#### [SOURCE]
Doesn't have to be a big place, just big enough. 

(Thought I could post this on my personal what-have-ya, that 140c limit's a bidge)


----------



## Faunus (Apr 26, 2018)

Notes on a Squat Farm:
Companion Planting is some Fantastic-Shizz

Beans: You Can Plant Them From the Boil Bag
Friends with: Beets, Broccoli, Cabbage, Carrots, Cauliflower, Celery, Corn, Cucumbers, Eggplant, Peas, Potatoes, Radishes, Squash, Strawberries, Summer savory, Tomatoes
They Get Pissed-off by: Garlic, Onions, Peppers, Sunflowers

Cabbage: Off With Their Heads
Friends: Beans, Celery, Cucumbers, Dill, Kale, Lettuce, Onions, Potatoes, Sage, Spinach, Thyme
Shit-listed: Broccoli, Cauliflower, Strawberries, Tomatoes

Carrots: Nature's Happy Little Shiv
Buddies: Beans, Lettuce, Onions, Peas, Radishes, Rosemary, Sage,
Tomatoes
Hatred: Anise, Dill, Parsley

Corn: The American Grain
Besties: Beans, Cucumbers, Lettuce, Melons, Peas, Potatoes, Squash
Sunflowers
Hold-mah-weev: Tomurders

Cukes: Good for wat ails ya
Friendly-like: Beans, Cabbage, Cauliflower, Corn, Lettuce, Peas, 
Radishes, Sunflowers
Not-so-friendly-like: Aromatic herbs, Melons, Potatoes

Lettuce: Leafy and Vitaminy
Loves: Asparagus, Beets, Brussels sprouts, Cabbage, Carrots, Corn, 
Cucumbers, Eggplant, Onions, Peas, Potatoes, Radishes, Spinach, Strawberries, Sunflowers, Tomatoes
No-love: Broccoli

Onions: It Must Be Hard to Cook if you Anthropomorphize yo Veggies
Digs: Beets, Broccoli, Cabbage, Carrots, Lettuce, Peppers, Potatoes, 
Spinach, Tomatoes
Has bif with: Beans, Peas, Sage

Peppers: Sweet or Spicy, you pick
Friendleh: Basil, Coriander, Onions, Spinach, Tomatoes
Tsy-friendleh ya digg: Beans, Kohlrabi

Radishes: Red little Radicals
Comrades: Basil, Coriander, Onions, Spinach, Tomatoes
Detractors from the Republic's Glory: Kohlrabi, you bourgie fuck

Tow-Mater: No further pun required
Crew: Asparagus, Basil, Beans, Borage, Carrots, Celery, Dill, Lettuce, 
Melons, Onions, Parsley, Peppers, Radishes, Spinach, Thyme
Punk-Ass Bidges: Broccoli, Brussels sprouts, Cabbage, Cauliflower, Corn, Kale, Potatoes


----------



## Faunus (Apr 26, 2018)

(Data extracted from a collection)
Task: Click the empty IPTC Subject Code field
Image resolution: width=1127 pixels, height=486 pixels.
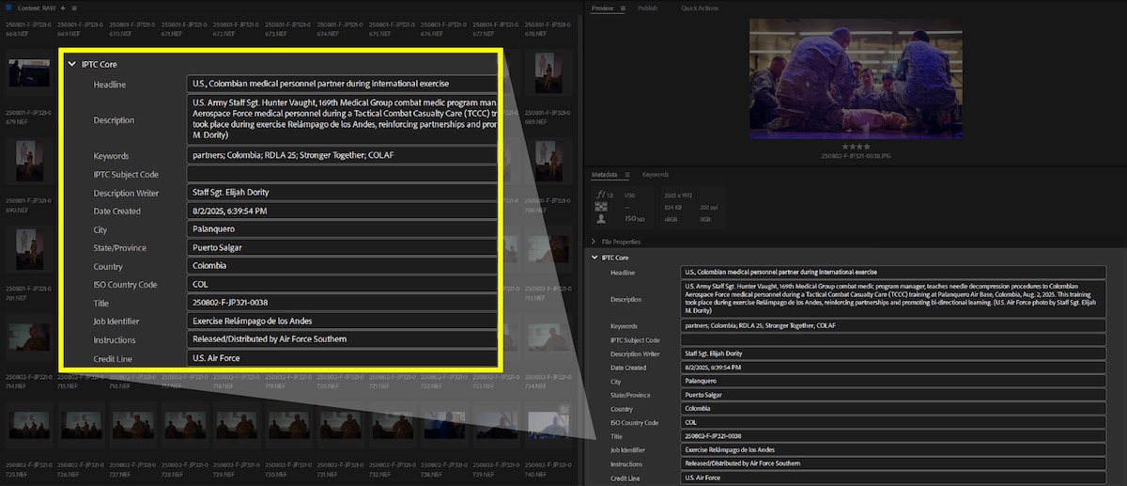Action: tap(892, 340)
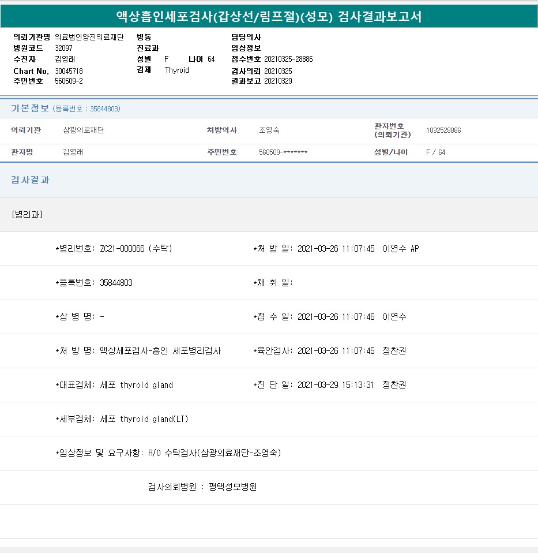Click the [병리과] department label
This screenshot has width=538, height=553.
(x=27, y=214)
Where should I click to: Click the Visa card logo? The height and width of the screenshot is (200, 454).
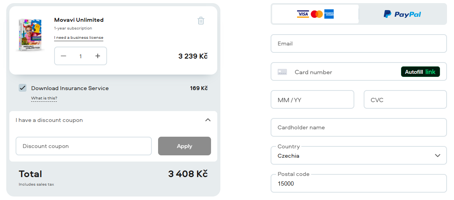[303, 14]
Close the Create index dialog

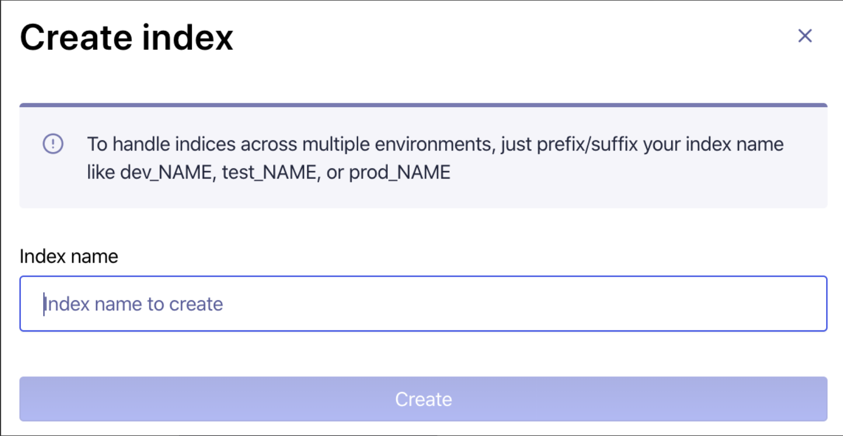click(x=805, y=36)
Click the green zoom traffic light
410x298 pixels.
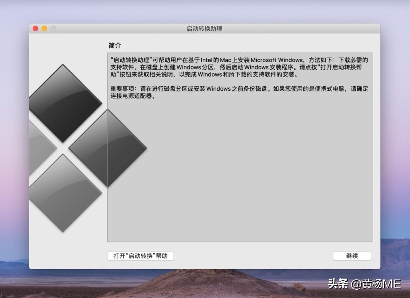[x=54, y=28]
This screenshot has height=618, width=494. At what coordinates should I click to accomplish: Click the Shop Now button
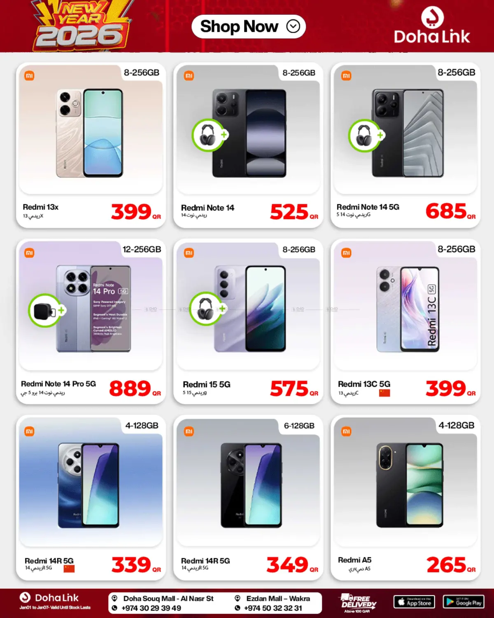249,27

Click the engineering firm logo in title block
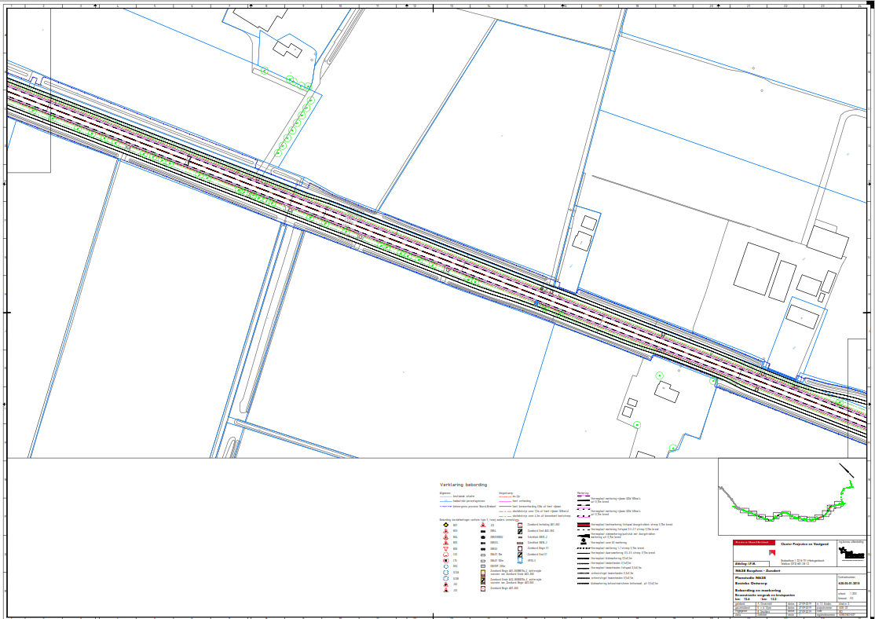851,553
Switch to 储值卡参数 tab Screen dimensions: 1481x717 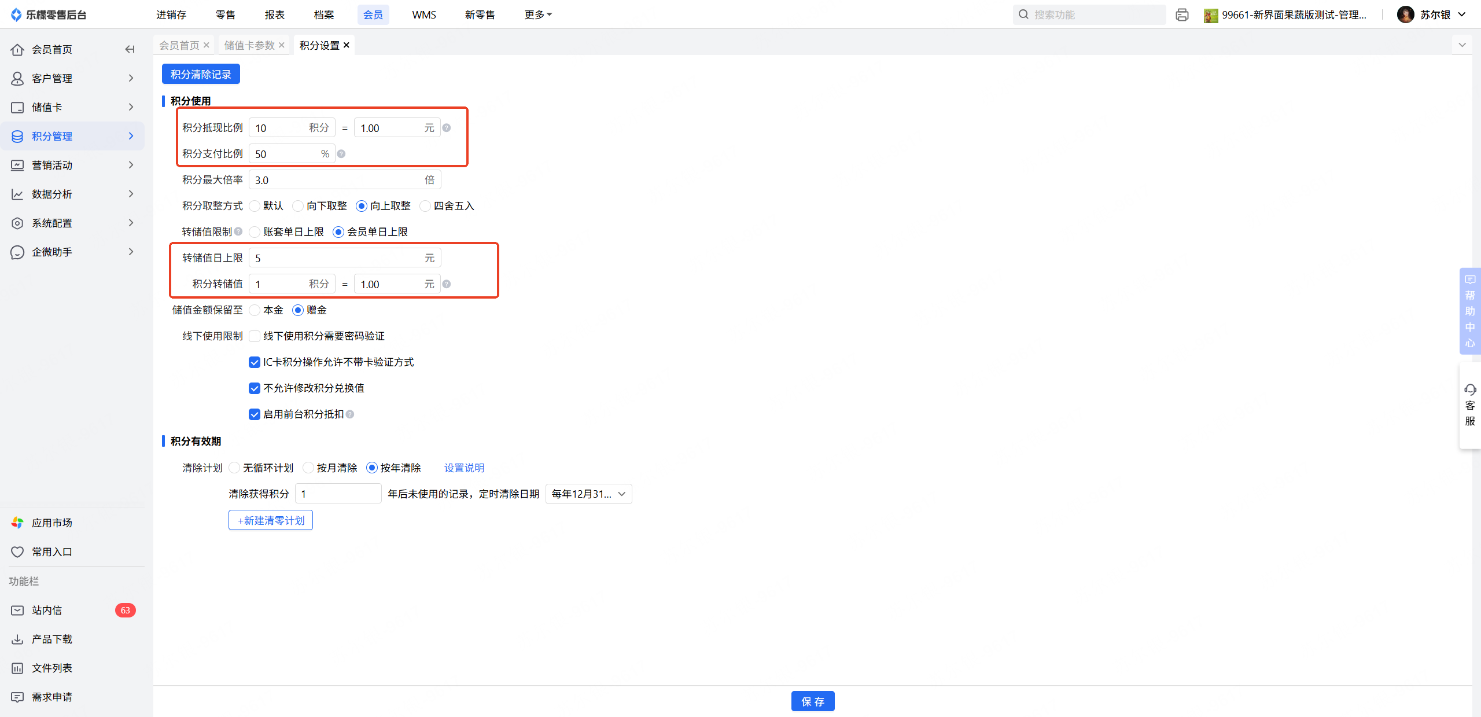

#### [WHAT IS ASKED]
[1] Summarize the companion planting notes in two sentences.
[2] According to the companion planting notes, which three plants do carrots not get along with?

#### [EXPECTED RESPONSES]
[1] The companion planting notes list, for beans, cabbage, carrots, corn, cucumbers, lettuce, onions, peppers, radishes and tomatoes, the plants each one grows well alongside and the plants it does poorly near. For instance, beans, which can be planted from the boil bag, get along with many crops but not with garlic, onions, peppers or sunflowers, while lettuce is at odds only with broccoli.

[2] Anise, dill and parsley.